Countryside Alliance. Taxpayers’ Alliance. Centre for Social Justice (CSJ). Policy Exchange. MigrationWatch. None of these organisations existed when the Tories were last booted out of office, and yet British politics would be irrecognisable today without them.
Could the Conservatives have managed to outflank Labour on compassion without the CSJ? Beat the drum on immigration without MigrationWatch? Rallied the faithful without the Countryside Alliance? Part of Gordon Brown’s genius was to equate Tory promises on tax cuts with cuts in investment. Taxpayers’ Alliance has repeated the trick by making talk of public spending synonymous with public waste.
There are a multitude of lessons to learn from the Conservatives’ rebuild in opposition but here are just three:
1) Use your tools to fix their car
This was Clinton advisor Dick Morris’s definition of triangulation. Too often triangulation in the UK was interpreted to mean:
“Steal their car and drive faster than they ever would.”
Or:
“Use their tools to hit your own family really hard.”
However, there is a more sophisticated approach to triangulation – where you advocate your traditional policies in a way that appears acceptable to those outside your own tribe. Those twin pillars of compassionate conservatism, ResPublica and the Centre for Social Justice, are prime examples. Both have built upon the Thatcherite thesis of welfare dependency to criticise the benefits system. Except this time, it is not just beneficiaries who are dependent on welfare but all taxpayers, who have outsourced their compassion to the clunking state.

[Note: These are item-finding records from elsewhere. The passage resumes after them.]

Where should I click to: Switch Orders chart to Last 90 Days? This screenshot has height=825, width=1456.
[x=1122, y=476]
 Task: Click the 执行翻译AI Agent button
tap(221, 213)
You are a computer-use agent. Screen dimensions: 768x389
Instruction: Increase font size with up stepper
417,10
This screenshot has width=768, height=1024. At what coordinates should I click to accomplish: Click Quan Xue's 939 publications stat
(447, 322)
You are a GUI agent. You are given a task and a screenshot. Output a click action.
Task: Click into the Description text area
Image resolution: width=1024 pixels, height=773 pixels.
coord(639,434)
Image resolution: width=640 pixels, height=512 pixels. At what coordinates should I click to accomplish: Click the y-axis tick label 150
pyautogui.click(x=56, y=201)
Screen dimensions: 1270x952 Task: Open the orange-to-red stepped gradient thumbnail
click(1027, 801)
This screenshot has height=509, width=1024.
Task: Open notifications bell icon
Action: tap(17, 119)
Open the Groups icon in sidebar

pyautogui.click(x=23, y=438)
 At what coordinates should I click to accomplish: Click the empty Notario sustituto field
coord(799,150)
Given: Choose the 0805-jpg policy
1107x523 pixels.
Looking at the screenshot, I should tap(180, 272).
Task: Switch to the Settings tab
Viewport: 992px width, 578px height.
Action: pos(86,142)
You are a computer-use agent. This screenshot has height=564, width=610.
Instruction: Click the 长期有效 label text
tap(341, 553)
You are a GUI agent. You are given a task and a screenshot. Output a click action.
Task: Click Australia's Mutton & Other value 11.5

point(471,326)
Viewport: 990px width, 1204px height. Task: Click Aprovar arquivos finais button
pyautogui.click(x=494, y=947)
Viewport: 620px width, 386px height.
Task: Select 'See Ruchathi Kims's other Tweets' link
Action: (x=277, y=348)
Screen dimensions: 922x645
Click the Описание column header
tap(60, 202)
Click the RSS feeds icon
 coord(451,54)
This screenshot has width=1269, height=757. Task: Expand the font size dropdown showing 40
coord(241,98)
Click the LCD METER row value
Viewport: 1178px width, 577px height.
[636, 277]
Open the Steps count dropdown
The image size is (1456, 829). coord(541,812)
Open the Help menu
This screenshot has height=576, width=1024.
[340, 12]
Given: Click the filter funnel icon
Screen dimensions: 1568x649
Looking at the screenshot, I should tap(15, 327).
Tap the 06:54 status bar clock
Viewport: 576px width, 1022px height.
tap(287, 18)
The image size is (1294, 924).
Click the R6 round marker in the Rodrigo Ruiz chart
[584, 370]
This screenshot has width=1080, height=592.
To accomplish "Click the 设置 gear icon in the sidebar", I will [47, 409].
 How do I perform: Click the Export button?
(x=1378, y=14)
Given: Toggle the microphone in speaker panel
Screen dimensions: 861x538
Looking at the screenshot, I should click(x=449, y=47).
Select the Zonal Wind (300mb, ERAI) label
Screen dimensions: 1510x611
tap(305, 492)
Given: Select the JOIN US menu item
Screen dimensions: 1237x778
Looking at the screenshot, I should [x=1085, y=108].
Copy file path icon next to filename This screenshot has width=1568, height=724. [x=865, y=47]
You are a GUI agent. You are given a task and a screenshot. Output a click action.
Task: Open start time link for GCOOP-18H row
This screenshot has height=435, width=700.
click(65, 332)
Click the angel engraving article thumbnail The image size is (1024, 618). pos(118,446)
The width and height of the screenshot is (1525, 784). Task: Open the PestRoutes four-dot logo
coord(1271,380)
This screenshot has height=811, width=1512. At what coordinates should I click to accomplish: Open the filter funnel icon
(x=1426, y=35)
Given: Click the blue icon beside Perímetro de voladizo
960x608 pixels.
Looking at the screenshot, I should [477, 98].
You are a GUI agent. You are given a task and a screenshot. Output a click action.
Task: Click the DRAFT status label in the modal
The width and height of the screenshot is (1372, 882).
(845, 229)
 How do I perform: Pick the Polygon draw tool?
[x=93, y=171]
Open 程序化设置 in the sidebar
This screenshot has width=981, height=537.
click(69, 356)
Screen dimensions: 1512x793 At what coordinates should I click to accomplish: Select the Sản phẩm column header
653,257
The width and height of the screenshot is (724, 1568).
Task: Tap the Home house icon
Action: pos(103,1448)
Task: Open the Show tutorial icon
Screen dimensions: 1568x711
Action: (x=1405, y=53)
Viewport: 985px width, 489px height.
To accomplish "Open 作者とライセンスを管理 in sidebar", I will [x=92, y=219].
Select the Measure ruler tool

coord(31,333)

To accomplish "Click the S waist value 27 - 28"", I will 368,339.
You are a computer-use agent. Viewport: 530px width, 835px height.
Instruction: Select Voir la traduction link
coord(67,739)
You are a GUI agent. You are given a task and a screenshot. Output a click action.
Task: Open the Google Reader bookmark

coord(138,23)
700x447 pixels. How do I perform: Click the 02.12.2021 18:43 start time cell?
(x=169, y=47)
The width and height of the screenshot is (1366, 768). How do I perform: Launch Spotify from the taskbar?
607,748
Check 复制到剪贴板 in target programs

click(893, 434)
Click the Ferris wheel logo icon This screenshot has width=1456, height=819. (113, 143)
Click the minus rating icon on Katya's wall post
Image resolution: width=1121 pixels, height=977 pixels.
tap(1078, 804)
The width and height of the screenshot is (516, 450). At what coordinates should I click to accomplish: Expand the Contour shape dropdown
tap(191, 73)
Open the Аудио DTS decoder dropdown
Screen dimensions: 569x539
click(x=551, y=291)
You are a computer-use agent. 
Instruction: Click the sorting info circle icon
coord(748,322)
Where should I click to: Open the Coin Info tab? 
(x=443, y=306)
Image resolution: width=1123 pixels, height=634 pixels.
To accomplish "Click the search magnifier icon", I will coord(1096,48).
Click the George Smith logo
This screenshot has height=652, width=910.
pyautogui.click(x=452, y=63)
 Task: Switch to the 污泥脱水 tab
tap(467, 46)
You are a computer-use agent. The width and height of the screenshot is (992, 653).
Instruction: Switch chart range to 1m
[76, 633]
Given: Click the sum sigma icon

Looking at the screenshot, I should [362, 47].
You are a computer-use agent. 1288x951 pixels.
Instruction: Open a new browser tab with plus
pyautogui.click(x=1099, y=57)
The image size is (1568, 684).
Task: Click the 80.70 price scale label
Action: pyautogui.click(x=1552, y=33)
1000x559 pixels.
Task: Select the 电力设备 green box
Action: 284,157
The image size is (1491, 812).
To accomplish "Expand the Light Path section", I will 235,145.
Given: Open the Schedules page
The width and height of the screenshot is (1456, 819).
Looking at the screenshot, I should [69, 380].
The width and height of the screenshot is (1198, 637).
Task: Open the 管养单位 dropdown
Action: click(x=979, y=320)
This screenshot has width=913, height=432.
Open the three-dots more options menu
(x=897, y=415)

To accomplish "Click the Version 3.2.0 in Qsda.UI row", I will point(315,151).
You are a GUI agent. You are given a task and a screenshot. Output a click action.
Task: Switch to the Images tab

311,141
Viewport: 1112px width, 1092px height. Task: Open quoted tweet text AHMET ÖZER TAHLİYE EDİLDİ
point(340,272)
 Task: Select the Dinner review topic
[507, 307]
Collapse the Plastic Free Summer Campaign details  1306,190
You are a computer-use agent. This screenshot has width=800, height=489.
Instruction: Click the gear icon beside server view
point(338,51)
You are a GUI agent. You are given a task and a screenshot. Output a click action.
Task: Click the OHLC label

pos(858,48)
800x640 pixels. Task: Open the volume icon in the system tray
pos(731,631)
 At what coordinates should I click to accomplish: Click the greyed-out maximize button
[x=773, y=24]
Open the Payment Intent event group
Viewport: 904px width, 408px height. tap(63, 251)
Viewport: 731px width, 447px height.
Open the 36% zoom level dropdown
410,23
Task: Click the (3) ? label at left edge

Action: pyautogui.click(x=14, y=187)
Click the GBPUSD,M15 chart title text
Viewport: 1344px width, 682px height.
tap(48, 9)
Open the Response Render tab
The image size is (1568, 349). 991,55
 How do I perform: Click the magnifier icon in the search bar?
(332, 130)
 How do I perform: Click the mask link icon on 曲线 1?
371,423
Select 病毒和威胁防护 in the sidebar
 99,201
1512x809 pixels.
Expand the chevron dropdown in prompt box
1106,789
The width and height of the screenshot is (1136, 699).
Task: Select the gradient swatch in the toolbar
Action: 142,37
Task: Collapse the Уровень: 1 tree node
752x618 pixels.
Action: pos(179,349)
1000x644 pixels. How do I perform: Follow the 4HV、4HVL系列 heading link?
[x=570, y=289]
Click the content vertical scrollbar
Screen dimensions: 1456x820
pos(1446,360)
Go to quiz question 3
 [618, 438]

If we could remove the stupefying government, then the population would exercise their compassion muscles again and poverty could be abolished. Their analysis, by their own words, is motivated by concern for those on low incomes. And yet it often leads to the same Thatcherite policy prescriptions of a shrinking state and the separation of deserving and underserving poor.
How might the Left use a similar strategy? One example could be to build on the previous government’s work as pitching economic interventions as family-friendly policies. Increased statutory maternity and paternity leave, returning Sure Start on its path to a universal service and a living wage could all be pitched as protecting family values such as quality time for parents and children. This, of course, would apply to all families, which would create tension between the modern and traditionalist wings of the Conservative party.
2) Pass the Saatchi Test
In the 1980s the Conservatives’ marketing guru, Maurice Saatchi, framed the choice that the British people faced on election day as that of between the ‘cruel but efficient Tories’ and Labour as ‘kind but inefficient’. It could be argued that by 1997 Tony Blair had managed to neutralise Labour’s negative (his party was seen as efficient), but that the Tories had not coped with theirs’ (seen as crueller than ever). In fact, after Black Wednesday, they even lost the efficient tag.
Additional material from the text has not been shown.